Unless you are an expert, telling an edible mushroom from a potentially fatal one is hard to call BUT what if your toddler or child eats one unbeknownst of the dangers when you are out on a walk?
Children are notorious for putting things in their mouth; it’s how they learn and is a natural part of curiosity. However, now that mushroom season is in full swing, parents need to be more vigilant as some can cause severe poisoning. Here is more information on what to do regarding consumption of fatal mushrooms.
This week the National Poisons Information Centre announced they see a massive increase in calls about ingestion of wild mushrooms at this time of the year and are asking parents to be more vigilant.
In Ireland, we have roughly 4000 species of mushrooms, 27 of those species can cause poisoning when eaten, and 13 can be life-threatening when ingested. Severe complications from some of Ireland’s most deadly mushrooms include kidney and liver failure.
Foraging for wild mushrooms isn’t as big here in Ireland as it is across Europe and it’s mostly because mushrooms need to be identified by an expert. I don’t know about you, but I couldn’t tell the difference between a Penny Bun, Death Cap, Wood Blewit or a Destroying Angel even if I tried.
To alert parents, the NPIC is calling on parents to be more cautious this Autumn and to supervise children playing in gardens, parks or woodlands if wild mushrooms are visible. They are also calling on members of the public never to pick mushrooms unless an expert has identified them.
Alongside their stark warning, the NPIC in Beaumont Hospital, Dublin, has issued a statement telling parents what to do if a child ingests an unidentified mushroom:
- They are asking the public to call the Poisons Information advice line on 01 809 2166 any day of the week between 8am - 10pm for non-judgemental advice if you think your child has eaten an unidentified mushroom.
- Next, take note of where the mushrooms are growing. If they are under a tree, what is the species of the tree?
- They advise you to pick multiple samples of the mushrooms that were ingested, including the root.

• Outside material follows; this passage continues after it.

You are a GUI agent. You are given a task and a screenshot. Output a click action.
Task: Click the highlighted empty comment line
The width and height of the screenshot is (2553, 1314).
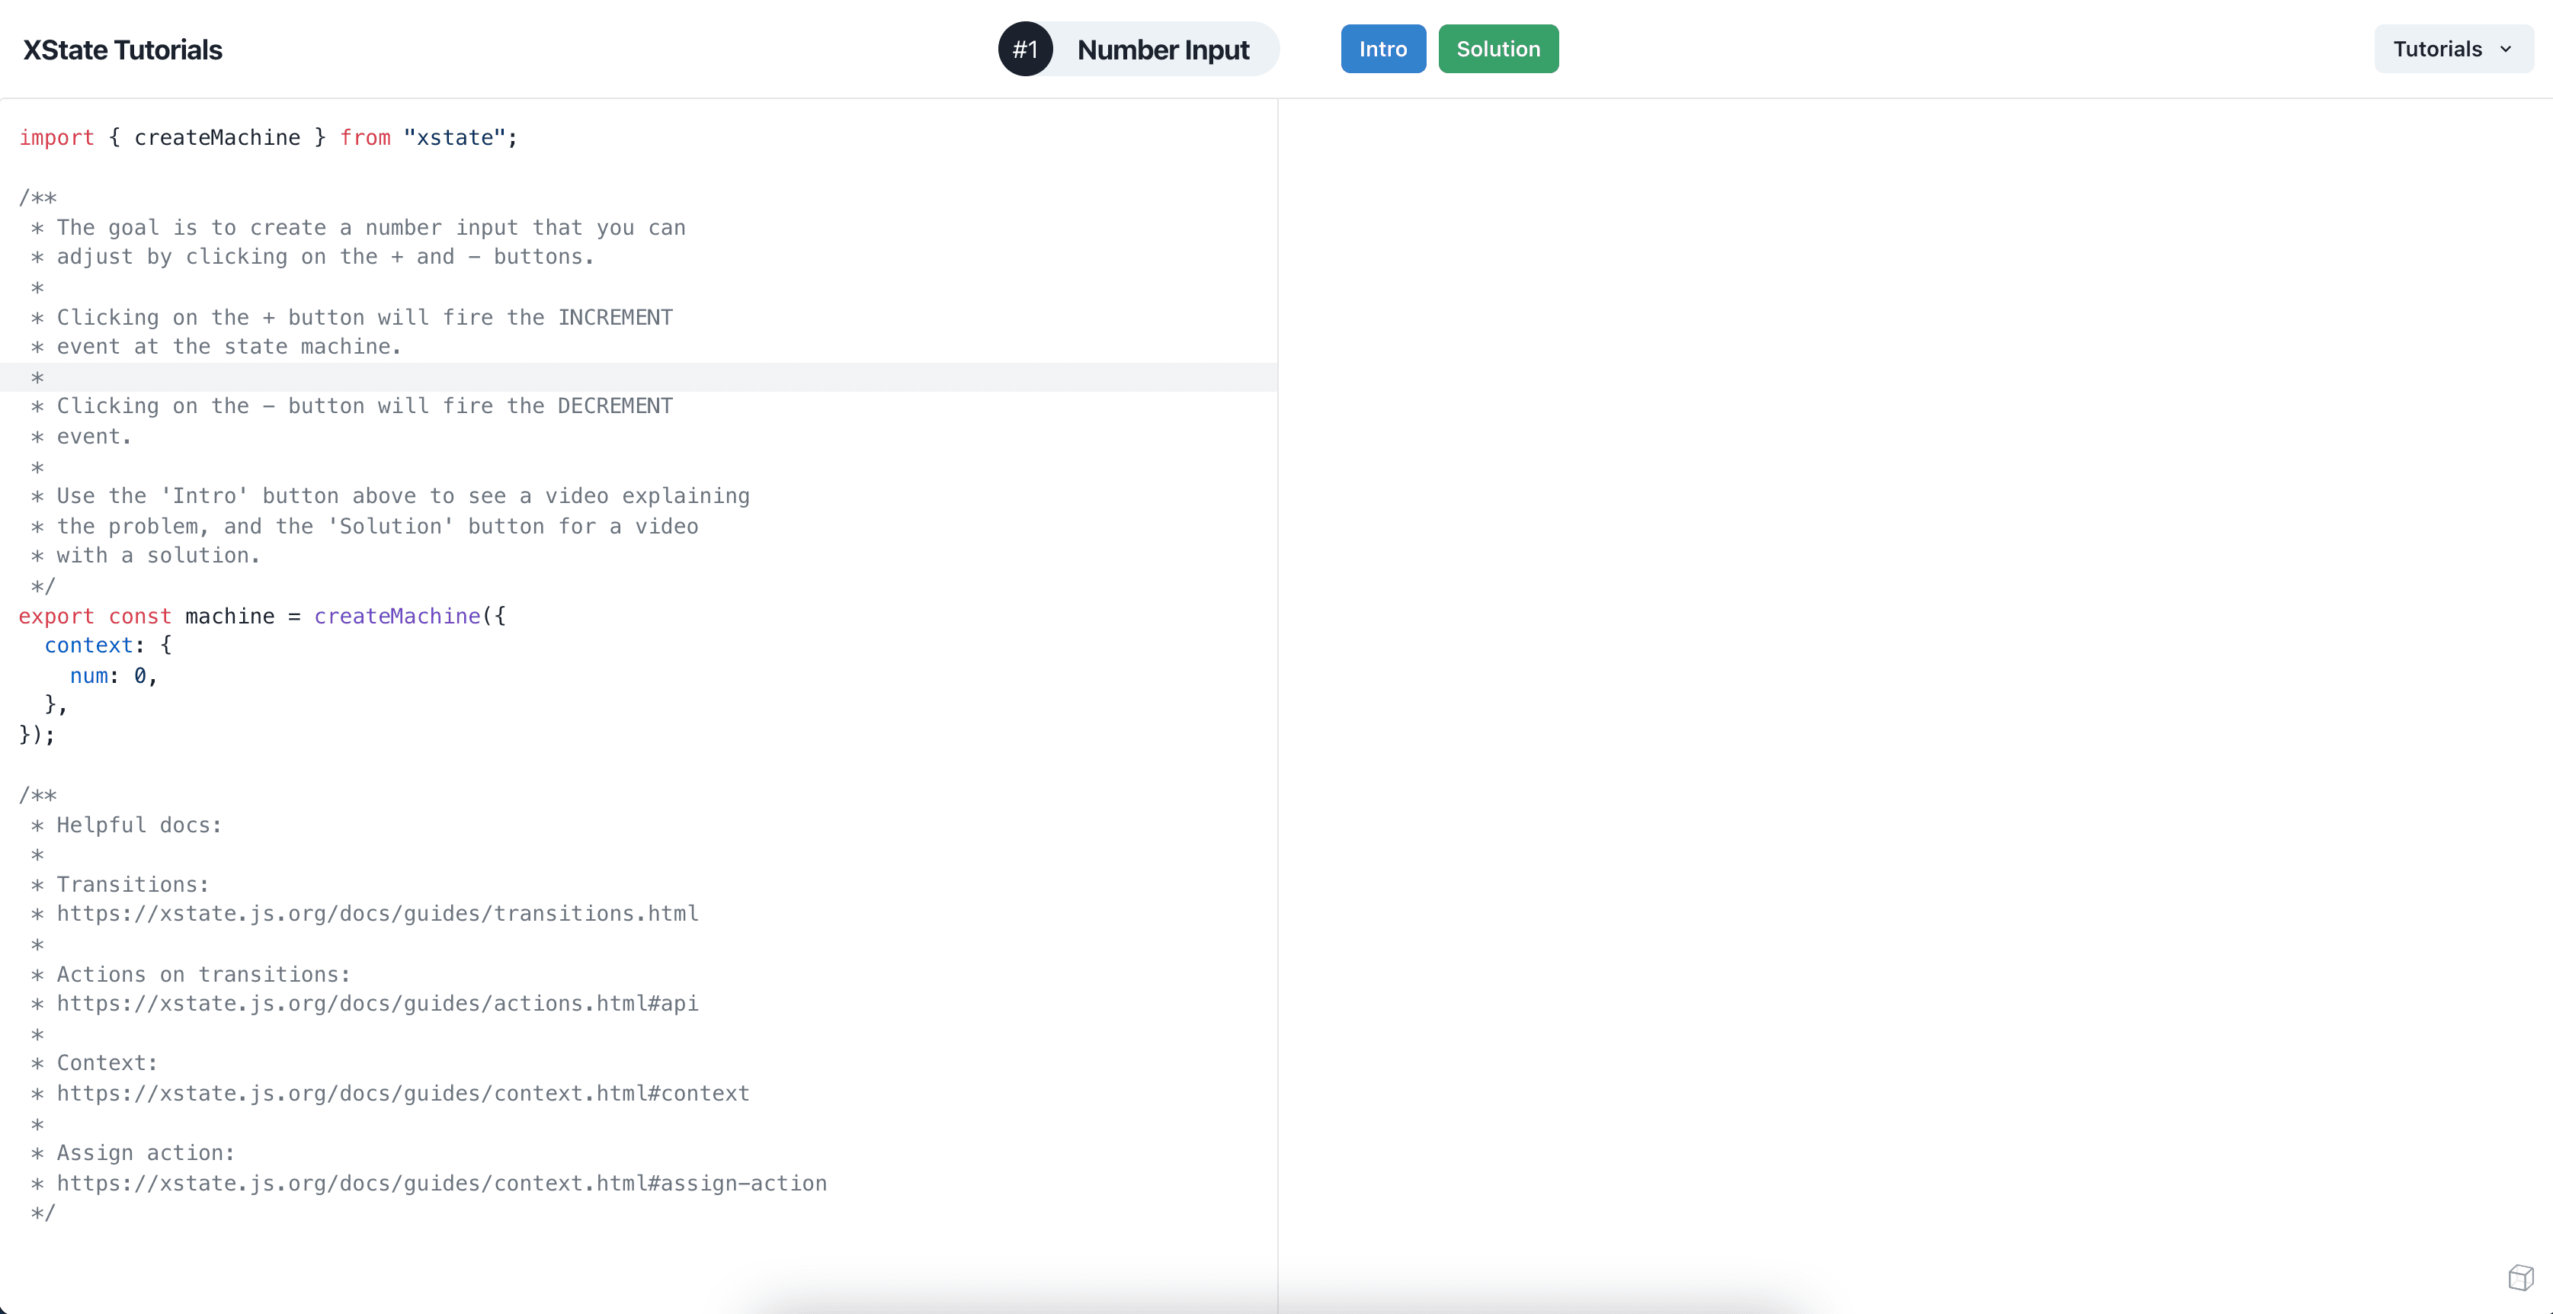point(634,378)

- Once picked, loosely wrap the mushrooms in kitchen roll or tissue paper and place them in a sealed lunch box or container. They ask that you do not use a plastic bag; it can cause sweating and may compromise tissue integrity.
- Then store the mushrooms in a fridge in case they need to be identified if symptoms arise at a later stage.
- They also advise that if an adult or child is symptomatic having eaten an unidentified mushroom, get them to the nearest emergency room as soon as possible.
In the event your child is admitted after ingesting one of the unidentified yet fatal mushrooms, the National Poisons Centre has a panel of experienced mycologists on-call. They will be able to identify the mushroom to help aid treatment.